Location
- High Desert, California United States

District information
- Type: School District
- Grades: K-12
- Established: 1982
- Superintendent: Dr. Ryan Holman
- Asst. superintendent(s): Allan Miller Dennis Zimmerman Robert Chacon
- Schools: 12<
- Budget: $82,737,875.00 (2017–2018)
- NCES District ID: 0636970

Students and staff
- Students: 7,150
- Teachers: 470

Other information
- Website: www.snowlineschools.com

= Snowline Joint Unified School District =

School district in California

The Snowline Joint Unified School District (SJUSD) is the school district for part of the Victor Valley in the Mojave Desert and northeastern San Gabriel Mountains, located within San Bernardino County, California.

The district extends into Los Angeles County.

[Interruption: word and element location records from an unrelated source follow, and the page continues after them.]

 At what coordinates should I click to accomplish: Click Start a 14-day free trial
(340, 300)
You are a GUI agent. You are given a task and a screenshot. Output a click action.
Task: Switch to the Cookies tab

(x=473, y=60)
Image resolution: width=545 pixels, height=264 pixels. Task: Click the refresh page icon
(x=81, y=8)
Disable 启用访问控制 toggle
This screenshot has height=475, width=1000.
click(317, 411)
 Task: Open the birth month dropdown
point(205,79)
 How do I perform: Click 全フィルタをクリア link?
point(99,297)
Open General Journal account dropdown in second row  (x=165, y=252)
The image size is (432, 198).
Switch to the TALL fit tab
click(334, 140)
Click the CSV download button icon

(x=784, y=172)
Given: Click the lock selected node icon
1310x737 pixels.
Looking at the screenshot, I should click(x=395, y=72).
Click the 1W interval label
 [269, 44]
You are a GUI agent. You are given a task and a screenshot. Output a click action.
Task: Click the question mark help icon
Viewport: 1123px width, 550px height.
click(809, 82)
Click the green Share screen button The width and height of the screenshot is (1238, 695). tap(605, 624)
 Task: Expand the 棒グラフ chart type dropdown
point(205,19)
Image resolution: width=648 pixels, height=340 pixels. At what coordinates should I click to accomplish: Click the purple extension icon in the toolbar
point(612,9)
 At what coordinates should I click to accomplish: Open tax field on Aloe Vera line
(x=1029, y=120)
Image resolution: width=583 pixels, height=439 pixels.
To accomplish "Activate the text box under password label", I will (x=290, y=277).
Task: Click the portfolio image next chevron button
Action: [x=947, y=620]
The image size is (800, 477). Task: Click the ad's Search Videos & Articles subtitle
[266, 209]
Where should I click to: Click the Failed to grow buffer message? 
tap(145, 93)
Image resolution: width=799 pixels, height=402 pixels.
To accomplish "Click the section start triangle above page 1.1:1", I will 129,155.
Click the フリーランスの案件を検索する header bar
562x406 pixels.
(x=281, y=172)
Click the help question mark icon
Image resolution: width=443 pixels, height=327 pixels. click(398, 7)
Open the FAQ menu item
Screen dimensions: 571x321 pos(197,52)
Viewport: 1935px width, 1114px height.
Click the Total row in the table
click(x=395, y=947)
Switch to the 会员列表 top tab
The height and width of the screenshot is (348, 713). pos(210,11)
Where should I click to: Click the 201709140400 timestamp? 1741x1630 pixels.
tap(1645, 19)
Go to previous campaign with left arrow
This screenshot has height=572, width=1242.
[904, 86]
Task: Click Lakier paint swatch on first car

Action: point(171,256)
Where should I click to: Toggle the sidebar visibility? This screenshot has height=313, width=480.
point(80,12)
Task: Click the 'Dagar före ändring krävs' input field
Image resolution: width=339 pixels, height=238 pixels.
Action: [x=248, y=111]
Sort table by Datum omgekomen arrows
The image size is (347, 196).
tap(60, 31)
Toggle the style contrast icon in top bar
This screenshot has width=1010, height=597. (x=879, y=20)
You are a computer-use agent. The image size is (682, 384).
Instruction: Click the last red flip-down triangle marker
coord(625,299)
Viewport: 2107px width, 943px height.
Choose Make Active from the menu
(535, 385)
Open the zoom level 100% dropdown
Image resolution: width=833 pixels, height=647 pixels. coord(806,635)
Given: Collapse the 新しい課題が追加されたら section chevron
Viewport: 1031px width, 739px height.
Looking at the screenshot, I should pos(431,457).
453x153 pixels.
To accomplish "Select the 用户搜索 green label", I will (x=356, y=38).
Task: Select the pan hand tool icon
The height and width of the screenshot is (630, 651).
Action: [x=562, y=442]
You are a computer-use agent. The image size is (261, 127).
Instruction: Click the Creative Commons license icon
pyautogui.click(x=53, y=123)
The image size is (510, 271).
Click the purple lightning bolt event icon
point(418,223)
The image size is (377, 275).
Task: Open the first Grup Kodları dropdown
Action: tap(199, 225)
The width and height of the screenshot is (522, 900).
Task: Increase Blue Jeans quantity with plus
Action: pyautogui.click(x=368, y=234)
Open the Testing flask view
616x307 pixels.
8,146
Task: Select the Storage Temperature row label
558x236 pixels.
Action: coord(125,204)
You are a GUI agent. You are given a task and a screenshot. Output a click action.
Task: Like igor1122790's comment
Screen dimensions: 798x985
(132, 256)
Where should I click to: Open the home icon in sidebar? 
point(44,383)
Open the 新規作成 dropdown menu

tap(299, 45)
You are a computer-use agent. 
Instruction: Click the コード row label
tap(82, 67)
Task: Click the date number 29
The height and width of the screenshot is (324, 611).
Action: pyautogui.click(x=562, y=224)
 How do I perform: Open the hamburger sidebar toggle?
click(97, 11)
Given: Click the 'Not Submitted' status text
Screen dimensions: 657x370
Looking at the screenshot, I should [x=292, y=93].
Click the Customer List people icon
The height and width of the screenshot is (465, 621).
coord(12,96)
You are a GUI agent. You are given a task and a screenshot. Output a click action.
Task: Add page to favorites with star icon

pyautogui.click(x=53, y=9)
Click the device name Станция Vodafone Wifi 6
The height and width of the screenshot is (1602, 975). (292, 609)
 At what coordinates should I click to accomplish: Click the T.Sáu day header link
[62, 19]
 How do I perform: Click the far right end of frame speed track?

The school district includes all of the Wrightwood, Phelan, and Piñon Hills census-designated places, as well as portions of the municipalities of Hesperia and Victorville and a portion of the Oak Hills CDP. The district has 11 schools, 2 high schools, 3 middle schools, 5 elementary schools and 1 K-8 school.

== History ==
The SJUSD is a combination of local school districts and schools, including: the Wrightwood School District, Phelan School District, Serrano High School, and the Chaparral Continuation High School from the Victor Valley Union High School District.

Seven schools have opened since the unification: Five K-5 elementary schools; one K-8 school of choice; two 6-8 middle schools; one K-12 independent study school, and one 7-12 community day school.

== Schools ==
=== High schools ===
==== Serrano High ====
Serrano High School, located in Phelan, is the main high school for the district. This is the high school for most students coming from Piñon Mesa Middle School, Quail Valley Middle School, and Heritage K-8 school.

==== Chaparral High ====
Chaparral High School, located in Phelan, is a Non-Traditional high school offering Career Technical Education (CTE) for students whose primary goals are to enter the work force upon graduation, for those with alternative home settings (students work to support family) or those who want an accelerated graduation timeline.

=== Middle schools ===
==== Piñon Mesa ====

Piñon Mesa Middle School is the middle school for Wrightwood, Phelan and Piñon Hills. This is the middle school for Wrightwood Elementary, Piñon Hills Elementary and Phelan Elementary.

==== Quail Valley ====

Quail Valley Middle School is the middle school for the area east of Lone Pine Canyon Road and west of Victorville. This middle school is usually for students who went to Baldy Mesa Elementary and Vista Verde Elementary.

==== Heritage K-8 ====
Heritage K-8 school is a request-only school that services all of the district. Students from all middle schools and elementary schools are admitted if they meet grade qualifications.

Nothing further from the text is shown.